Angeführt von Erstautorin Larissa Martin und
Doktorandin Alexandra Hollaus entdeckten die Forscher 16 Strukturen des
Virus, an denen HHV-6-spezifische Killerzellen andocken und angreifen
können. Dazu durchsuchten sie den Erreger zunächst digital mit Hilfe
eines Algorithmus, der knapp 300 mögliche Angriffsstellen
identifizierte**. Weitere Analysen reduzierten den Kreis auf 77
Möglichkeiten. Den Wissenschaftlern gelang es, gegen 20 davon
entsprechende T-Zellen herzustellen, von denen 16 tatsächlich ihr Ziel
binden und die infizierte Zelle zerstören konnten.

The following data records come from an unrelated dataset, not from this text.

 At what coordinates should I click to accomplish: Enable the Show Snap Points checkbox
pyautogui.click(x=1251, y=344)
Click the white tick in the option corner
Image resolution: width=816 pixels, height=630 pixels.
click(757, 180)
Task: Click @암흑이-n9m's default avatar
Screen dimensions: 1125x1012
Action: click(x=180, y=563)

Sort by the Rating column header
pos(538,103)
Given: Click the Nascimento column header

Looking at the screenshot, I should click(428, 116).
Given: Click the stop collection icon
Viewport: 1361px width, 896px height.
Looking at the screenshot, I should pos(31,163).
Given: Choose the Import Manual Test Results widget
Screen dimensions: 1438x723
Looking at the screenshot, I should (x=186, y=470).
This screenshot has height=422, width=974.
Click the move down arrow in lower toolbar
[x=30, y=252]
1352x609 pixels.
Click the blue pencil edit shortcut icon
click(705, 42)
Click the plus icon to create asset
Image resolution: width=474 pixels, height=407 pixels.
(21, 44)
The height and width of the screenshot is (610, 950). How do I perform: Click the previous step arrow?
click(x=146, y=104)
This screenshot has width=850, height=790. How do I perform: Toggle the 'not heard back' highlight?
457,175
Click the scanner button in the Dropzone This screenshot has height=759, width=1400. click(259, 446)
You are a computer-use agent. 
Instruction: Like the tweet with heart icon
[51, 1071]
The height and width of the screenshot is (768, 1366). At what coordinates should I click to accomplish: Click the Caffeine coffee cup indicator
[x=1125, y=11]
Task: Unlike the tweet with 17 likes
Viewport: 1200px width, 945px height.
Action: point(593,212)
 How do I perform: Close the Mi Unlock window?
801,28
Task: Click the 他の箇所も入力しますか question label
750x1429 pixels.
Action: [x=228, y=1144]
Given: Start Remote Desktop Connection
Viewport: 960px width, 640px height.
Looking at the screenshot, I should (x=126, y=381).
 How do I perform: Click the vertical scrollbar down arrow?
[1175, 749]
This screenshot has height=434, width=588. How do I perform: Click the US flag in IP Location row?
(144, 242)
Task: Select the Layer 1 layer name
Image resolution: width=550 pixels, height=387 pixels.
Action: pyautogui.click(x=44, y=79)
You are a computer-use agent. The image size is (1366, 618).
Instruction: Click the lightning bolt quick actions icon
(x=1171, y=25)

„Es können offenbar sehr unterschiedliche
Virusproteine als Zielstruktur für das Immunsystem dienen“, so Andreas
Moosmann. „Zudem beobachten wir bei gesunden Personen regelmäßig
T-Zellen gegen diese Strukturen genauso wie bei
Transplantationspatienten, die das Virus in Schach halten können.“ "Wir
sind nun dabei, dies bei einer größeren Zahl von Patienten zu
überprüfen", fügt PD Dr. Johanna Tischer hinzu – sie ist
Transplantationsmedizinerin am Klinikum Großhadern***. Langfristig
wollen Andreas Moosmann und sein Team die Erkenntnisse für neue
Therapien nutzbar machen: „Ein Ausbruch des Virus könnte möglicherweise
verhindert werden, indem man Patienten HHV-6-spezifische Killer T-Zellen
verabreicht. Bis dahin haben wir aber noch ein gutes Stück Arbeit vor
uns.“
Weitere Informationen
*
HOCOVLAR steht für Host Control of Viral Latency and Reactivation
(sinngemäß: Unterdrückung der Virus-Latenz und Virus-Reaktivierung durch
den Virusträger). Die Forscher beschäftigen sich mit der T-Zell-Antwort
auf weit verbreitete menschliche Viren wie das Epstein-Barr-Virus, das
Cytomegalievirus oder eben HHV-6. Langfristiges Ziel ist es,
T-Zell-basierte Therapien zu entwickeln, um Krankheiten zu verhindern
und zu heilen, die durch diese Viren verursacht werden. Weitere
Informationen unter www.helmholtz-muenchen.de/hocovlar
** Bei diesen Strukturen handelt es sich um
Peptide, also Bruchstücke von Proteinen des Virus – auch Viren bestehen
zum guten Teil aus Proteinen. Die Peptide entstehen, wenn Proteine des
Virus im Inneren der infizierten Zelle abgebaut werden. Diese Peptide
werden dann, immer noch im Zellinneren, an menschliche Proteine
gebunden, die HLA-Moleküle genannt werden. Die Verbindung aus
Virus-Peptid und HLA-Molekül wird dann an die Oberfläche der Zelle
transportiert und dort präsentiert. Wenn dazu passende T-Zellen eine
solche Verbindung auf der Oberfläche einer Zelle vorfinden, dann
erkennen sie daran die infizierte Zelle, werden gegen sie aktiv und
leiten ihre Abtötung ein.
*** PD Dr. Johanna Tischer ist Oberärztin und
leitet die Abteilung für hämatopoetische Stammzelltransplantation der
Medizinischen Klinik III des Klinikums der Universität München.
Hintergrund:
T-Zellen
vermitteln die zelluläre Immunabwehr. Werden im Organismus Antigene
erkannt, also körperfremde Strukturen wie z.B. Bestandteile von
Erregern, beginnt ein Differenzierungsprozess der T-Zellen, um die
verschiedenen Abwehrfunktionen auszuführen. Ein wichtiger Typ von
T-Zellen sind die CD8+ T-Zellen. Diese sind zytotoxischen
Effektor-Zellen, die infizierte bzw. veränderte Zellen im Körper
abtöten. Nach Abklingen der Infektion können Effektor-Zellen sich zu
Memory-Zellen entwickeln, die als immunologisches Gedächtnis dienen.